What further work has to happen now for secretoneurin to be developed into a commercial cardiovascular biomarker?
Much work on the assay development side has already been completed, and CardiNor has recently received CE-marking for its secretoneurin ELISA in Europe. Work has also been initiated for implementation of the assay on big laboratory platforms and preparations for submission to the FDA are being planned. The key for secretoneurin to be developed into a commercial cardiovascular biomarker is the results of ongoing and future clinical studies, validating the hypotheses of a secretoneurin being a strong biomarker of arrhythmia risk and of providing robust and complementary prognostic information to conventional risk markers, including cardiac troponins and BNP/NT-proBNP in patients with acute or chronic heart failure.
Are there other possible uses for secretoneurin?

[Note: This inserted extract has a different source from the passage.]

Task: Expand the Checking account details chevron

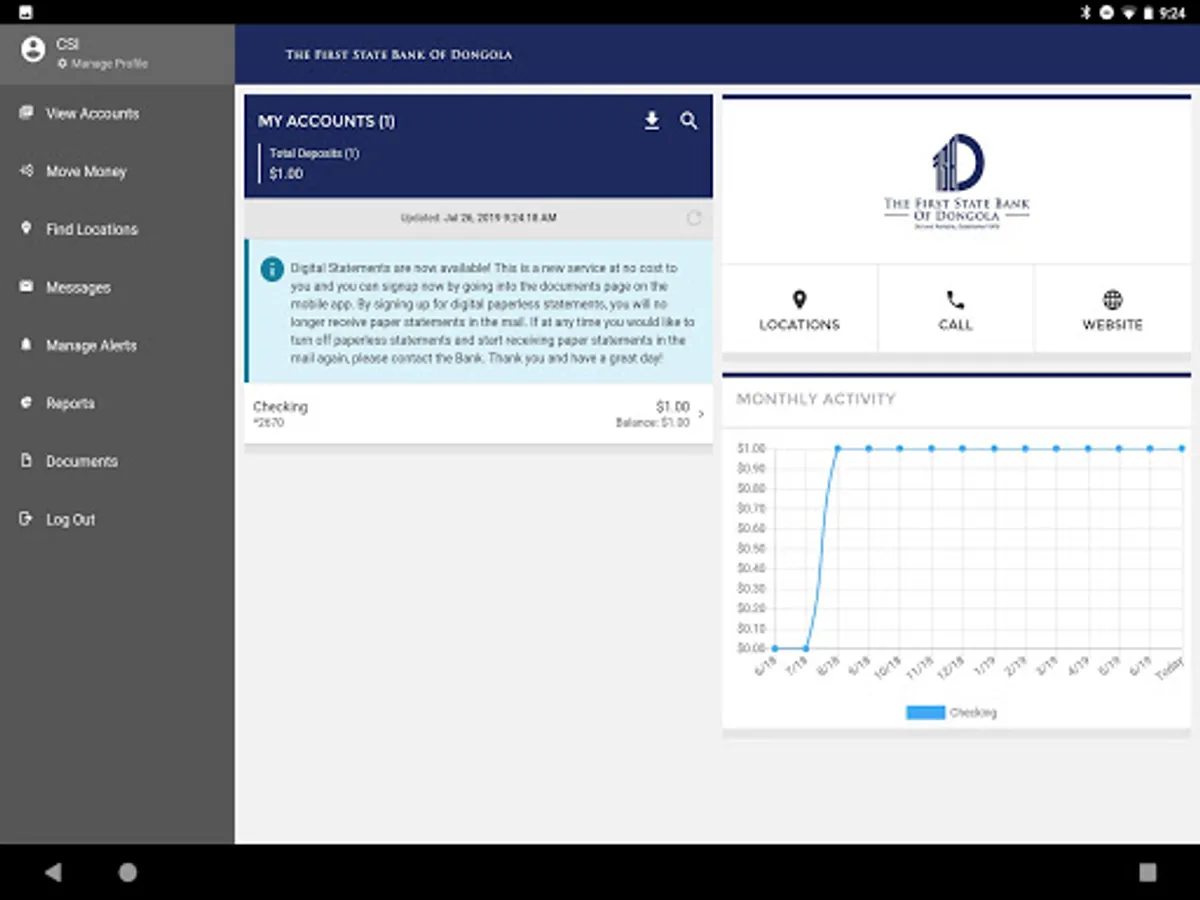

There are definitely numerous other possible clinical uses of secretoneurin. We have already documented that high circulating secretoneurin levels are associated with outcome in other clinical setting including severe sepsis and septic shock and acute respiratory failure. With the availability of the new secretoneurin ELISA from CardiNor it will be very interesting to assess its utility also in clinical settings of severe illness outside the cardiovascular field.
The expert
Professor Torbjørn Omland MD, PhD, MPH K.G. Jebsen Centre for Cardiac Biomarkers, Institute of Clinical Medicine, University of Oslo, Oslo, Norway
Conflict of interests
Professor Omland has received board member and consultancy honoraria from CardiNor and is listed as an inventor for the following granted patent applications (Europe, US): Granin proteins as markers of heart disease, PCT/GB0818650.4; SgII as a prognostic marker in conditions which require critical care, CT/GB0919901.9.
Professor Omland has also received research support and honoraria from Roche Diagnostics and Abbott Diagnostics, manufacturers of assays for cardiac troponins and natriuretic peptides.